We’ll be visiting Singapore’s oldest and most reputable traditional medicine shop, Eu Yan Sang, during upcoming Globetrotting Gourmet FoodTOURS to Singapore. We’ll also include a fascinating bird’s nest museum, specializing in this very expensive and painstakingly harvested nests made from swallow or swift spit. Traditionally, it’s sweetened with rock sugar, but not to mask the flavour, merely to give it some taste. It’s the thick stringy gelatinous texture aficionados crave, and its reputed to be excellent for complexion, plus weak constitution and respiratory problems.

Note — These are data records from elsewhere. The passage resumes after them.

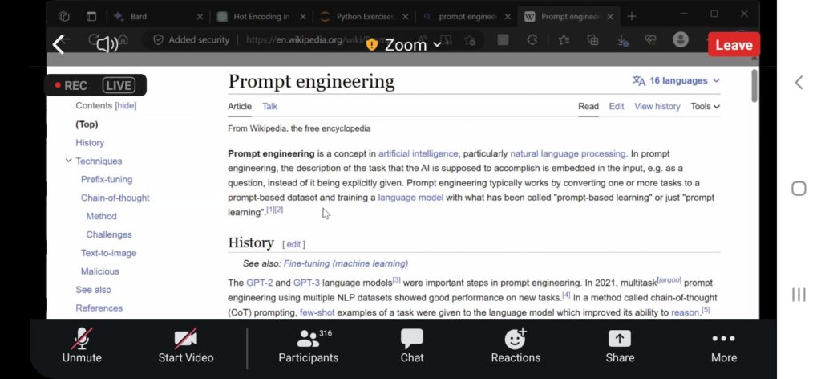The width and height of the screenshot is (821, 379).
Task: Follow the natural language processing link
Action: 568,153
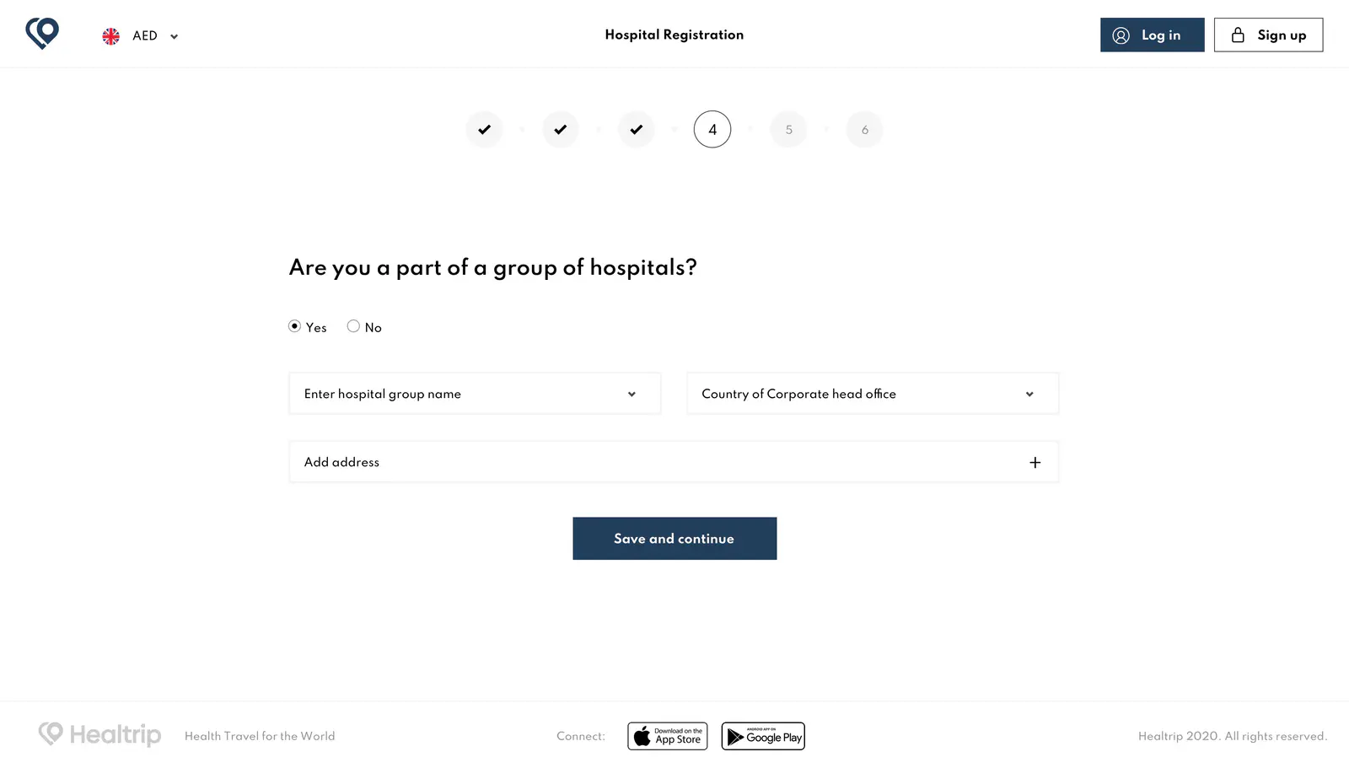Screen dimensions: 1349x768
Task: Jump to step 5 in progress indicator
Action: coord(788,130)
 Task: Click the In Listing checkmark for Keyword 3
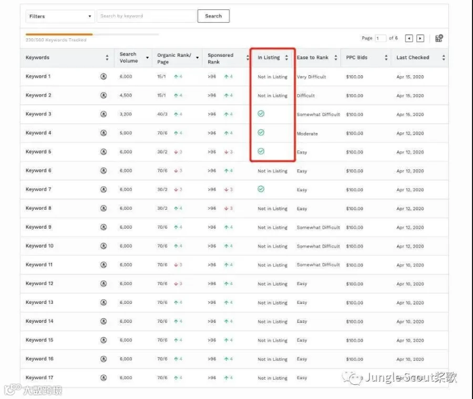[x=261, y=114]
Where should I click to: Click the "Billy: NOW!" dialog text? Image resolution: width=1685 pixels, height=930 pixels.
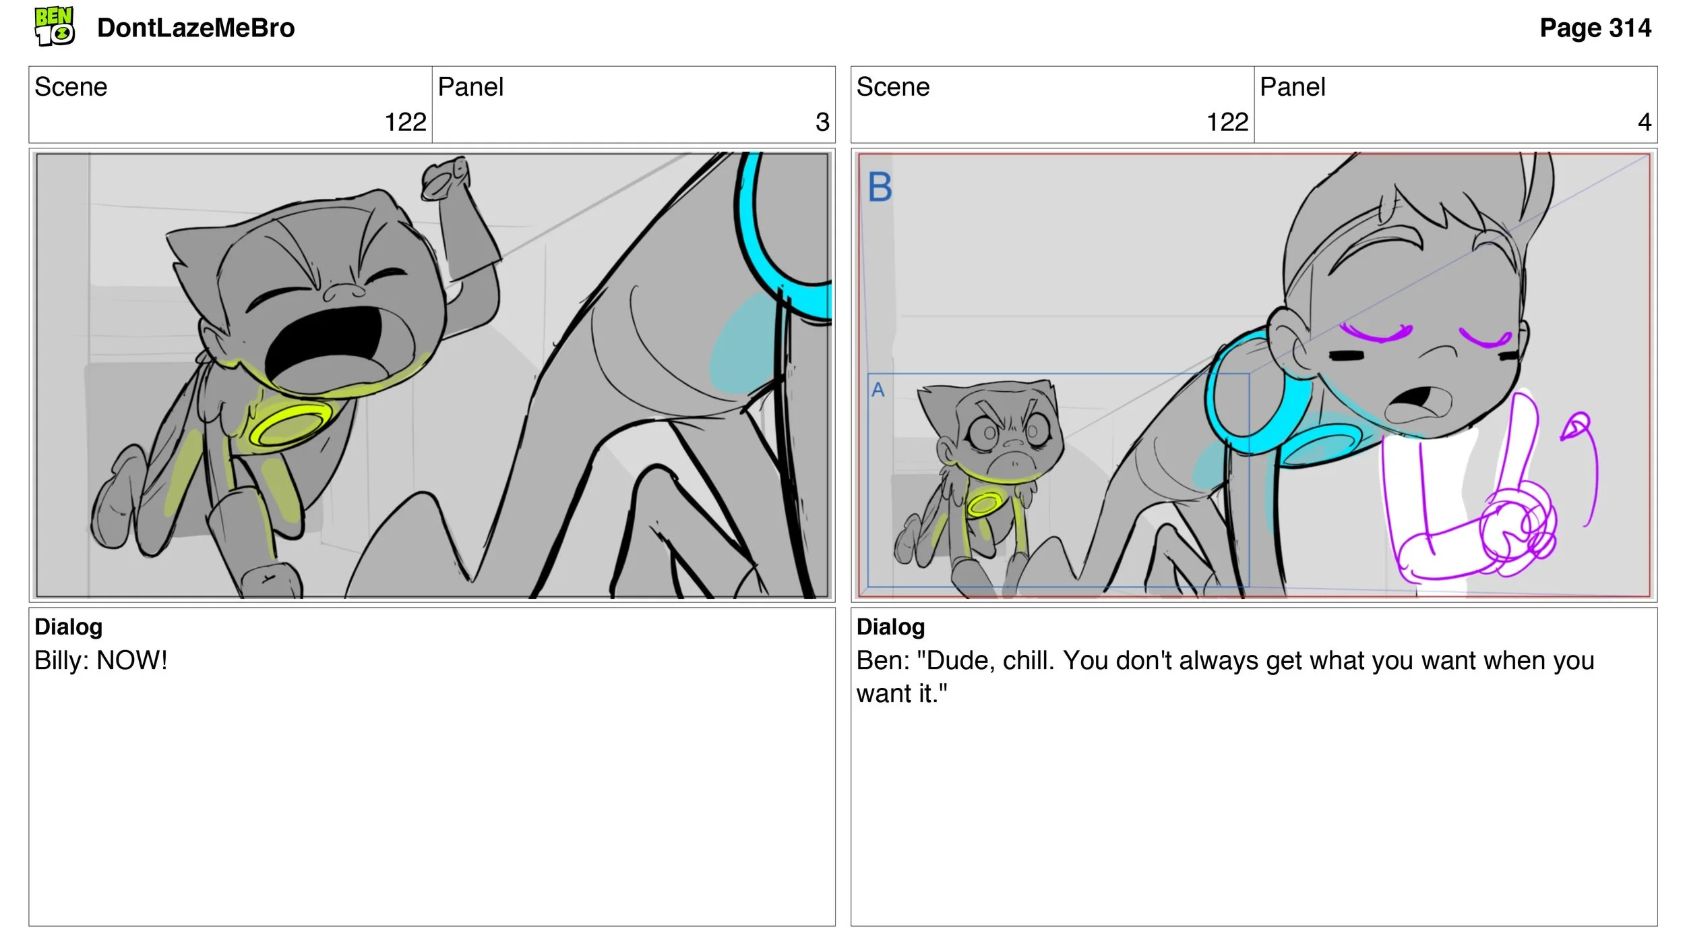(x=101, y=660)
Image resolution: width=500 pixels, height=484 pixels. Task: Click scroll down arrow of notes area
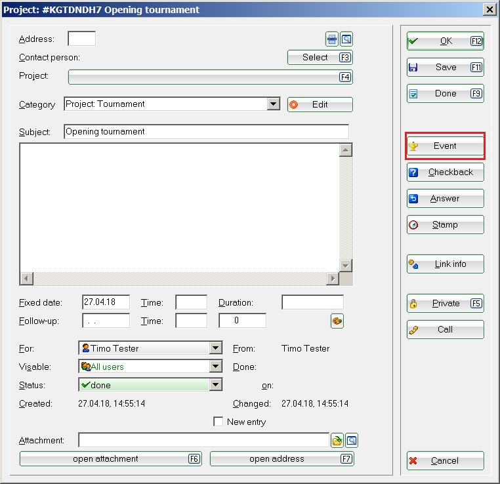(346, 265)
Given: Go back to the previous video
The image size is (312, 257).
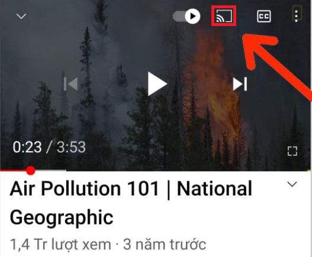Looking at the screenshot, I should click(70, 84).
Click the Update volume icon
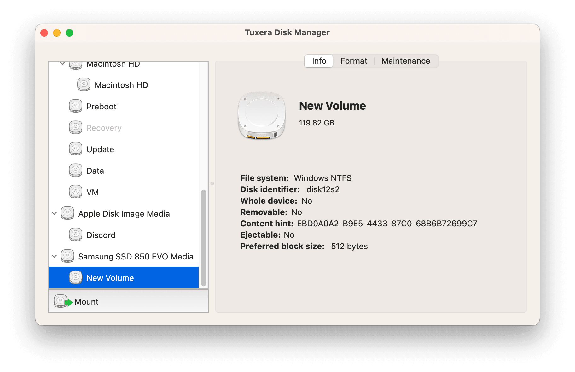Viewport: 575px width, 372px height. 75,149
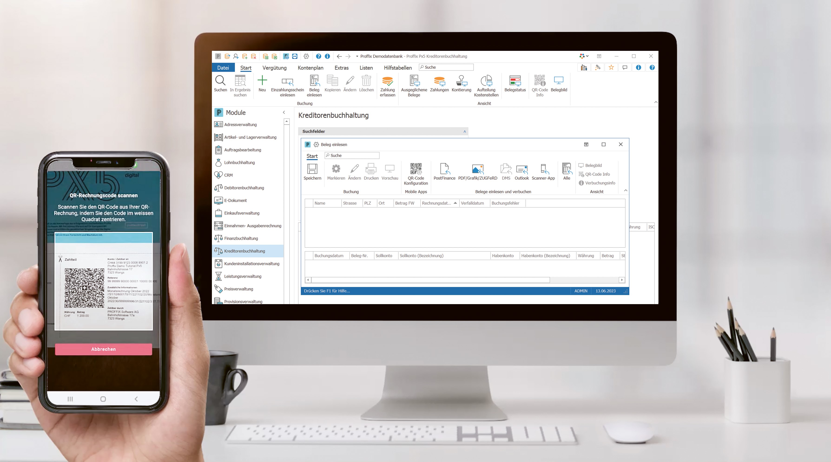Screen dimensions: 831x462
Task: Switch to the Vergütung ribbon tab
Action: [274, 68]
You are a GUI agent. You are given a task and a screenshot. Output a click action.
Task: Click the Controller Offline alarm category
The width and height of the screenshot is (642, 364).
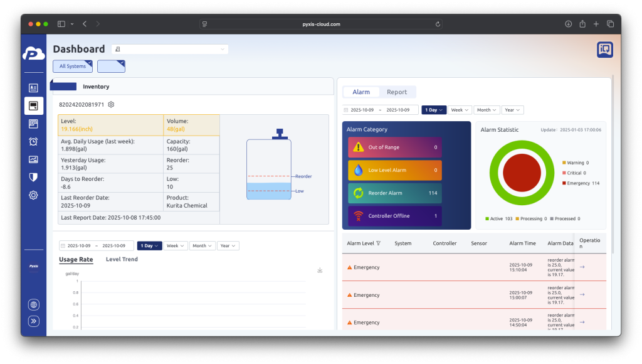pyautogui.click(x=395, y=216)
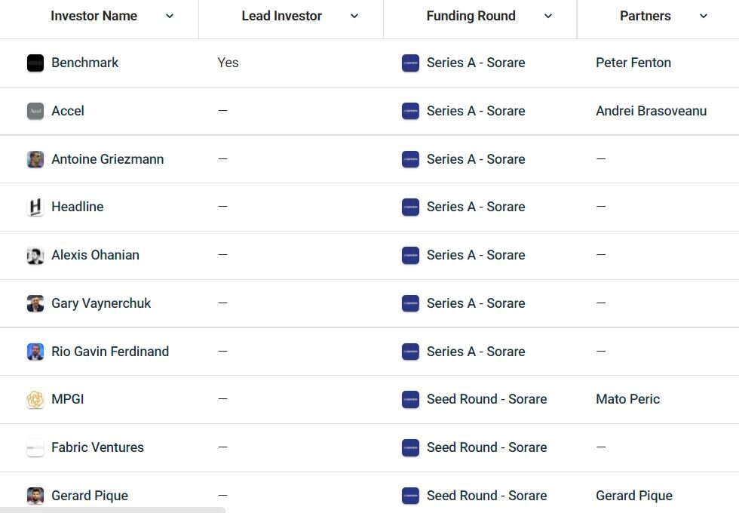
Task: Click the Benchmark logo icon
Action: tap(35, 63)
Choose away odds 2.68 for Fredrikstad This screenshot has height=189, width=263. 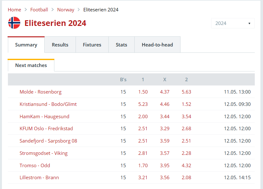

A note of caution: Cooking a recipe is one thing, but don’t self-prescribe a regular diet of TCM herbs without consulting a skilled practitioner. Treat Chinese herbs as medicines, especially if you are consuming them in conjunction with Western prescriptions. Moreover, source from reputable suppliers to ensure there is no contamination, and ensure the credibility of your practitioner or doctor. These are early days for accrediting TCM physicians in the West, so you may have to rely on word of mouth testimonials. Minimum qualifications should be fours years’ full time training, including two years first hand work in China, plus two years actual practice. As Lu says in his book, “A physician of traditional Chinese medicine lives in the world of experience, in the truest sense of the world, to engage in the art of healing… His theoretical knowledge has to be tested in real life.”